ASSIGNED TASK: Would you transcribe each entry precisely as it stands, setting aside any images?

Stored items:

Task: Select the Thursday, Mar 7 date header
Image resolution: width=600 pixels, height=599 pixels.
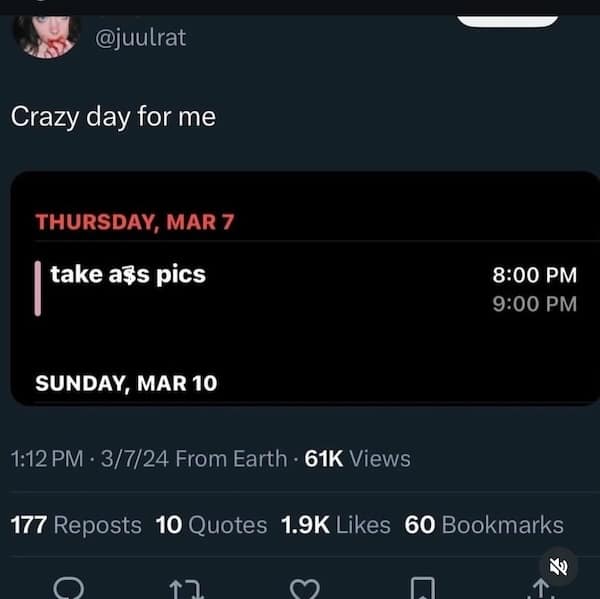Action: tap(134, 222)
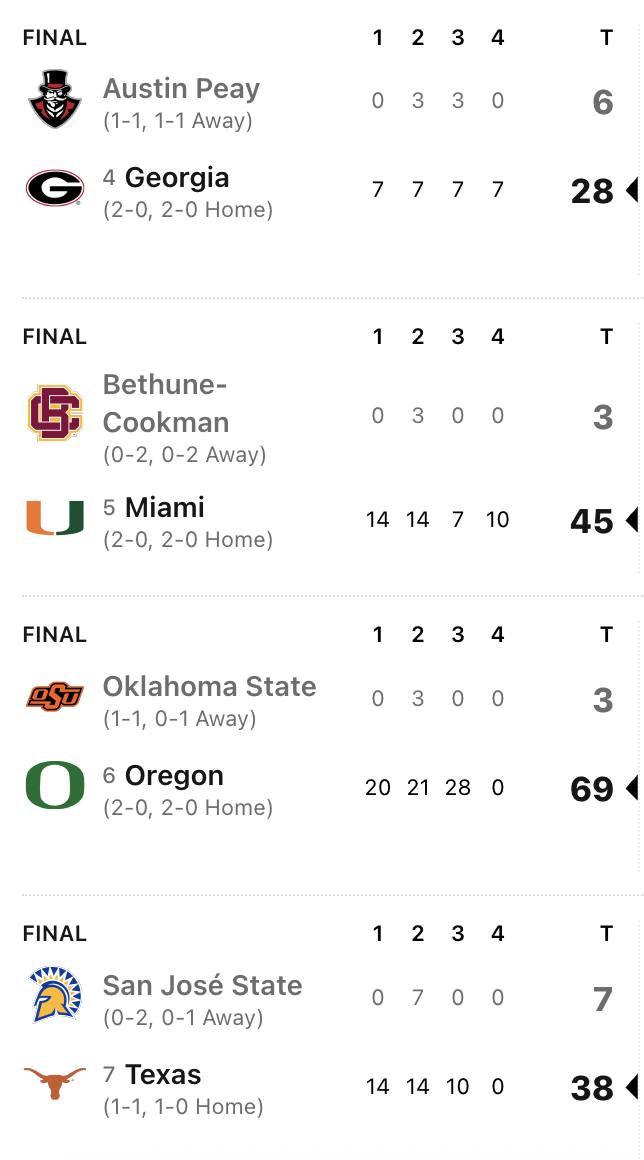Click Oregon's final score of 69
Screen dimensions: 644x1160
click(591, 789)
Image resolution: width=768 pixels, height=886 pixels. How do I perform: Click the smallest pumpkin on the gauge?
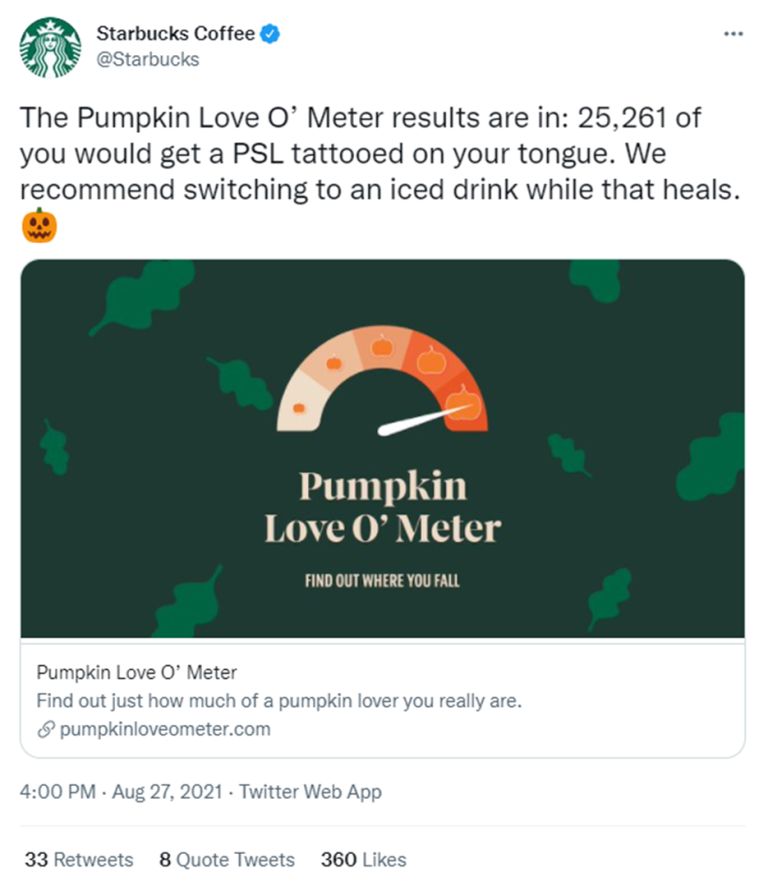pyautogui.click(x=299, y=408)
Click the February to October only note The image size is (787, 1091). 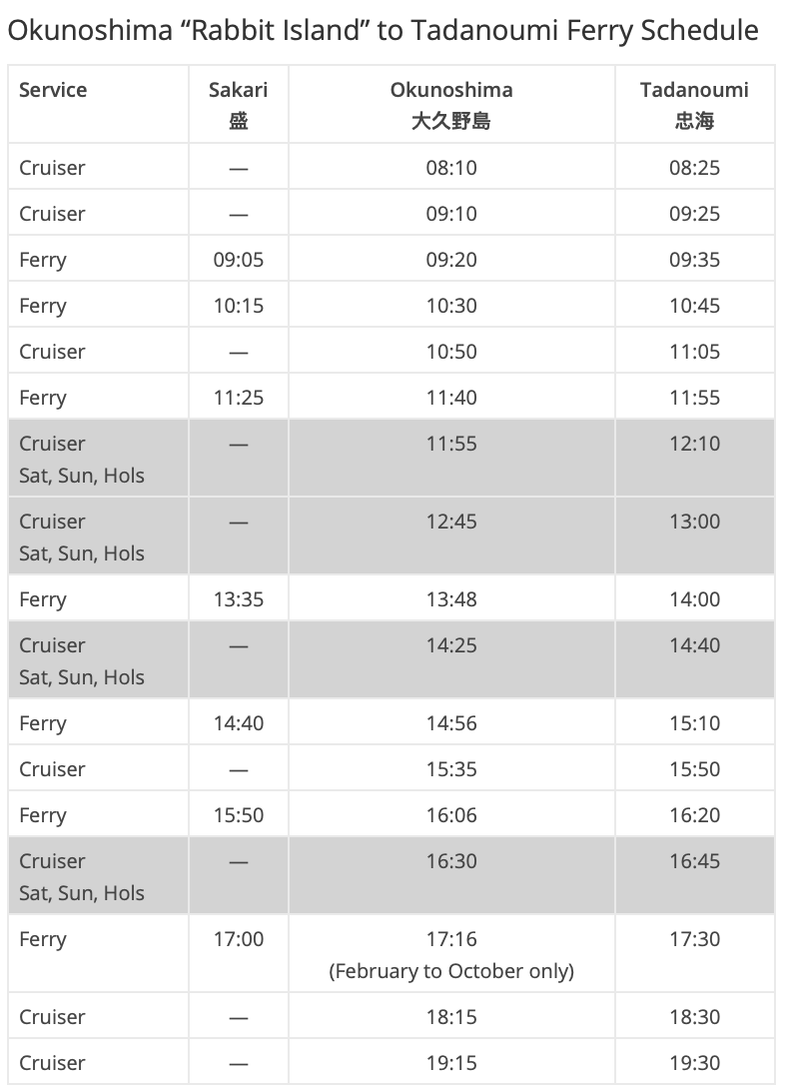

PROBLEM SOLUTION:
Task: Select the Thursday, Mar 7 date header
Image resolution: width=600 pixels, height=599 pixels.
Action: tap(134, 222)
Click Oregon's final score of 69
Screen dimensions: 644x1160
click(591, 789)
Image resolution: width=768 pixels, height=886 pixels. How do I perform: Click the smallest pumpkin on the gauge?
pyautogui.click(x=299, y=408)
Click the February to October only note The image size is (787, 1091). 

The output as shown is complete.